Relevance : GS 2(Governance ), GS 3(Technology)

Global Context of AI Regulation

  • Countries with enacted laws: China, EU, Canada, Korea, Peru, USA (Trump revoked Biden’s AI EO).
  • Countries with draft AI bills: UK, Japan, Brazil, Costa Rica, Colombia, Pakistan.
  • 85+ countries (including the African Union) have national AI strategies, outlining:
    • Vision and priorities
    • Budgetary support
    • Roadmaps for ethical and inclusive growth

Indias Approach to AI Governance

  • No official National AI Strategy or AI-specific legislation.
  • Relies on:
    • NITI Aayogs 2018 Strategy Document – yet to be formally adopted.
    • IndiaAI Mission with seven pillars – still evolving.
    • Expert advisory group – work-in-progress; recommendations not officially binding.

Advantages of Indias Flexible Approach

  • Adaptability to evolving tech, global trends, and domestic needs.
  • Can respond dynamically to citizen sentiment and market shifts.
  • Avoids premature rigid regulation that may stifle innovation.

Major Concerns

  • No binding vision or enforcement tools.
  • Reactive governance – lacks clear milestones, accountability, or long-term planning.
  • Overdependence on leadership – initiatives can change with political priorities.
  • Low algorithmic transparency – no standards for public disclosure or audit.
  • Social risks – exclusion, discrimination, deepfakes, violence from AI-generated content (e.g., social media unrest).

Lessons from Global Models

EU GDPR Model (Comprehensive & Centralised)

  • India’s DPDP Act, 2023 aligns more closely with this model.
  • Could be extended into AI governance.

US Model (Sector-Specific & Decentralised)

  • Focuses on industry-specific regulations.
  • May not suit India’s federal structure or need for unified standards.

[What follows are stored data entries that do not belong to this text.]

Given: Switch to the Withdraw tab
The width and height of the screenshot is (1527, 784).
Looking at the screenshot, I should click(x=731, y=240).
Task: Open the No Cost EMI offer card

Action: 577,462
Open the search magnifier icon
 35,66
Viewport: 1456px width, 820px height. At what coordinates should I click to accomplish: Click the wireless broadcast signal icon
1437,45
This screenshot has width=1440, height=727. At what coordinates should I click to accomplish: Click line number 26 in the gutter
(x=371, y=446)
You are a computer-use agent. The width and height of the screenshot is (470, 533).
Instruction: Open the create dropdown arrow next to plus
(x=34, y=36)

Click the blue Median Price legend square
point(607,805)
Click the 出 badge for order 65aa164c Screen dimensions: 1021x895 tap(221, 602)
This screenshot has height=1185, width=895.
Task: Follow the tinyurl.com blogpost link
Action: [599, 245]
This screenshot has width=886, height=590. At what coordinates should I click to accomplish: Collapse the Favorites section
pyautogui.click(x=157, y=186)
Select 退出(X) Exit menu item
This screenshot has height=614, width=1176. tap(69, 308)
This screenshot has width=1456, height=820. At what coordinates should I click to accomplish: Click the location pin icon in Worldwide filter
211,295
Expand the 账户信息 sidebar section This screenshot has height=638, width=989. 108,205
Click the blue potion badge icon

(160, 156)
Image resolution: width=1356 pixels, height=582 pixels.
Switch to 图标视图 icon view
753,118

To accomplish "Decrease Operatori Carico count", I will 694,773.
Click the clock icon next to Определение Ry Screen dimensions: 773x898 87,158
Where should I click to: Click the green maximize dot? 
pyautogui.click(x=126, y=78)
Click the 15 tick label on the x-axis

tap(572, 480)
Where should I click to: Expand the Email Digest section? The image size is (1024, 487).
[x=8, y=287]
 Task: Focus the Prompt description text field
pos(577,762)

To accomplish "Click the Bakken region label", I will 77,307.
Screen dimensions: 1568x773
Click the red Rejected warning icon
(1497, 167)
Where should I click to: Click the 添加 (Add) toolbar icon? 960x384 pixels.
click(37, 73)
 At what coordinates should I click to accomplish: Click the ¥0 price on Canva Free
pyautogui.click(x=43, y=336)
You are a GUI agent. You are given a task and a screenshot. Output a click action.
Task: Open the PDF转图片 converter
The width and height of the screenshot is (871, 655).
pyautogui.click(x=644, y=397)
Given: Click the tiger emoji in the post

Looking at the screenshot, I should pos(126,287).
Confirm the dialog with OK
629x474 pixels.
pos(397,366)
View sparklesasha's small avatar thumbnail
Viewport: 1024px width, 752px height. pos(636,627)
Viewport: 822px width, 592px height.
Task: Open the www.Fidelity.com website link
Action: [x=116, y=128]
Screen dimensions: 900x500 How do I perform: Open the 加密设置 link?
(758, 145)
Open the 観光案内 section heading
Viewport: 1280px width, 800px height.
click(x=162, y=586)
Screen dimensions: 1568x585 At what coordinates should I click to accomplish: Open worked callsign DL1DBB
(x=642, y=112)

Chinas Use-Case Specific Laws

  • Targeted laws for Generative AIDeepfakes, etc.
  • Offers clarity for high-risk sectors.

Way Forward for India

Short-Term Goal:

  • Develop a National AI Policy Document addressing:
    • Vision & guiding principles
    • Priority sectors (e.g., health, agriculture, judiciary, education)
    • Institutional roles & responsibilities
    • Ethical standards
    • Infrastructure & capacity building
    • Transparency and accountability mechanisms

Medium-Term Goal:

  • Pilot test enforcement tools, public consultations, and ethical frameworks.

Long-Term Goal:

  • Enact formal AI legislation integrating learnings from pilots and international norms.